Take a Drink: whenever you see Alice, dead/alive/unsure.
Take a Drink: whenever a plot turn changes your expectations.
Take a Drink: whenever you feel pity for the family.
Take a Drink: whenever the camera starts to slowly zoom in.
And if you wanna get wasted:
Finish your Drink AND Do a Shot: for Alice’s cell phone footage of the night at Lake Mungo.
By: StarvinMarvinMcFly (A Toast) –
There’s a very interesting dichotomy of horror movies that comes further into picture in the Halloween marathon months.
On one hand we have the fun, awesome, ‘hanging out’ horror movies. These are B-movies, crappy slashers, monster movies, and usually older stuff. You don’t have to worry about being scared with these; it’s more to get grossed out, laugh at the dialogue, and play a drinking game to all the many errors and clichés you find. These are great to marathon in October, as they leave no lasting impression on your psyche, unless you’re easily impressionable.
The other group of horror movies is actually scary, and there’s a reason why. The crappy horror movies are funny because you can see the cracks, and you know it’s a movie. The pieces don’t come together, because they’re usually horribly made, and you can see through the façade. The horror movies that work are rooted in truth. Something tragic happens. The movie makes you feel for the characters, and you will find yourself involved, caring, – and scared. These are not as popular in an October marathon because they’re simply not as fun. They’re actually horrifying. Go figure.
Now, people have been decrying the “death” of the horror genre for some time now, but like anything people have said is dead, they just haven’t been looking in the right place.
Lake Mungo is an Australian horror drama written and directed by Joel Anderson. It was part of the AfterDark Horrorfest, a set of indie horror movies released bi-yearly at the time when foreign (especially French and Korean) imports were all the rage here. Most of them sucked. Most horror movies do tend to suck. But the possibility is always there to find a diamond in the rough, and Lake Mungo is certainly that.
The plot concerns a family who is torn apart when their daughter drowns in a lake during a vacation. It’s told in a mockumentary format, taking the shape of something you’d find on Discovery Channel or a similar channel. Soon after their daughter’s death, creepy things begin happening around their house and they begin to wonder if these things have an earthly explanation, or if someone came back to visit.

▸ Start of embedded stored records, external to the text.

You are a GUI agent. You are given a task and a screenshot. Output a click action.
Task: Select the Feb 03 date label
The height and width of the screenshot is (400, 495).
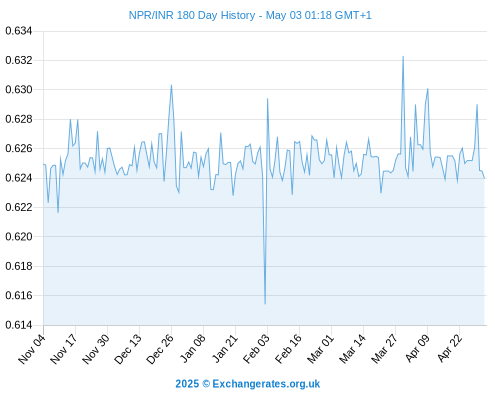[x=256, y=348]
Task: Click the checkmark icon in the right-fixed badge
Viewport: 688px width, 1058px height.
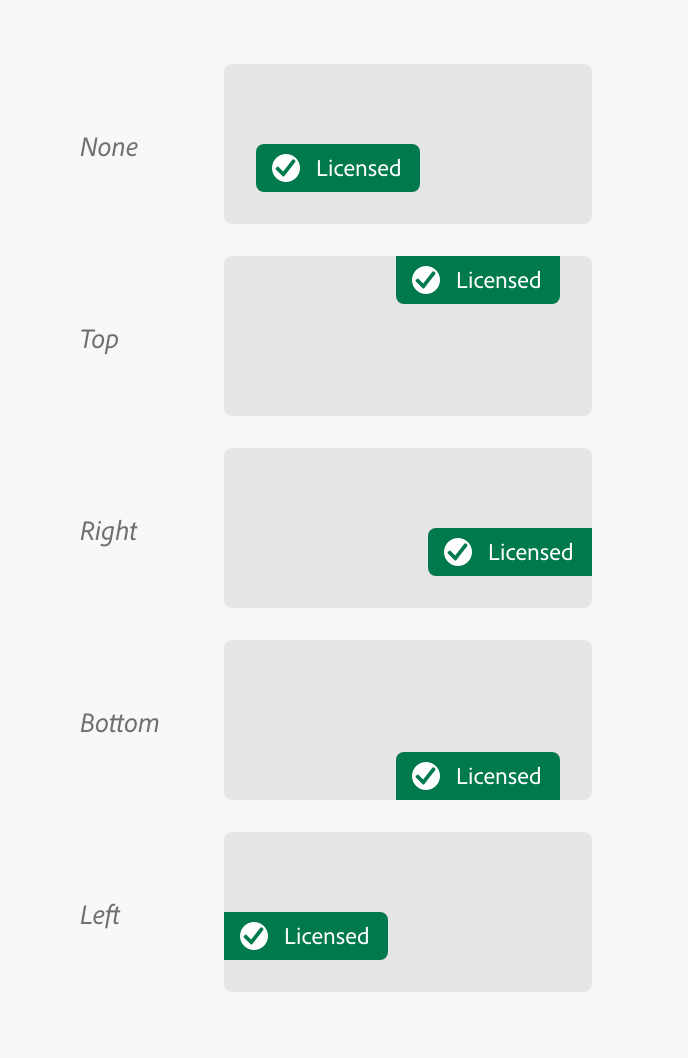Action: point(458,552)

You would never know this was fiction. The mockumentary/found footage format, completely done to death over here, is perfected in Lake Mungo. The actors who play the family members achieve a realism that is no easy task. Here is where the horror works – in the empathy you have for the characters. When Alice starts to show up around the house, you can feel the depressing shift in the family’s mentality. Where Lake Mungo differs is how it focuses on what could be causing this ghostly phenomenon. Is the family just so desperate to have their daughter, their sister back, that they’re having delusions, seeing and hearing things? Are they actually haunted by the spirit of their lost child? It’s the mystery at the heart of the movie, and learning the truth takes you places you might not expect. This story is a lot more tragic than it lets on.
It’s also a lot scarier. It starts slow and eases into the supernatural stuff, but once it gets going it’s a full on atmosphere of tension and dread. You won’t find many jump scares here, though there’s one towards the end that rivals anything I’ve ever seen in a horror movie. No, a simple slow zoom into an unmoving image is the only weapon in this movie’s arsenal, but you will never be more scared watching a slow zoom. When Alice begins to pop up everywhere, you’ll see what I mean. Suspense and a tragic doom-filled atmosphere are the name of the game here and both are palpable throughout the movie.
There might be a little too much here. The downward spiral of the family as they find out what their perfect daughter was into is positively Lynchian, and might even be a little hard to accept for a film like this. Perhaps that’s the point, but after the second or first big drop of a shoe you start getting a little bit fatigued by all these whiplash plot developments.
Also, depending on your view of the proceedings as you interpret them, the ending could either be yet another resounding shoe drop or a big missed opportunity for some closure. That probably feeds back into whether you feel the events become overkill, but the movie shades one way, then flips you around and then back to square one before yet again dropping another course correction on you as the credits roll. As stated before, it’s a bit much.
Lastly, there’s one too many mood shots of the Australian outback, the night sky, dark bedrooms, houses. They spend altogether too much run-time on those kinds of shots.
Lake Mungo is a revelation, one of the more affecting supernatural horror movies I’ve seen. It’s a meditation on death, guilt, the afterlife, and all the weird parts of it we’re still not sure about. It’s got a lot to say on the connection of family and how long that lasts, and whether or not our loved ones actually come back to us when they die or if we just want them to because they are sorely missed. It’s not exactly cheery territory but it is thought-provoking and very well done.